RICARDO GRICHENER, OMER WENKERT'S UNCLE: The situation is brutal. Omer is 22 years old, civilian, restaurant manager. He has nothing to do with the situation.
COOPER: RICARDO GRICHENER and his nephew Omer Wenkert was last seen the back of this pickup truck. His family wants the world to see this video. Omer had been stripped of his clothes and was being hit repeatedly.
GRICHENER: Like you don't know anything is devastating. The parents are devastated. They cannot sleep. They cannot eat.
COOPER: Omer's grandmother is a Holocaust survivor.
GRICHENER: Tzili says there is no harder thing that a Holocaust survivor can hear. She's 82 years old. She's not ready for this hearing this kind of dreadful news.
COOPER: It's not known how many people were kidnapped from the festival. But in total Israeli authorities have said as many as 150 men, women and children may have been taken from multiple locations. Many families have had to scour jihadist videos online looking for any sign of their loved ones.

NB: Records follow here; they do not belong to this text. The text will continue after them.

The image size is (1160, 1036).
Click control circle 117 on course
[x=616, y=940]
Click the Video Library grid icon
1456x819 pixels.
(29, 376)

HADAS GOLD, CNN CORRESPONDENT: We have heard from families of those that are believed to have been abducted, essentially piecing together on their own what they believe happened using their last messages from their loved ones using photos that others took and using other survivors who were potentially with them and trying to piece together exactly what happened in the final moments before they were taken by Hamas. COOPER: Hamas posted this video of Elkana Bohbot tied up and terrified. This is the only image his brother has found of him.
URIEL BOHBOT, ELKANA BOHBOT'S BROTHER: All of his friends that go to this peaceful music festival. I'm trying to try and keep trying till someone one of them told me, I just saw your brother on the video. This video coming from the other side, from Gaza side.
COOPER: Hamas posted this video of Noa Argamani forced onto a motorcycle. She's screaming don't kill me reaching out to a captured boyfriend Avinatan Or. The couple had earlier sent out this photo while hiding your bushes at the festival.
SHLOMIT MARCIANO, NOA ARGAMANI'S FRIEND: We suppose -- they probably were hiding for three four hours begging for help. They started hiding after hearing the massacres and shooting.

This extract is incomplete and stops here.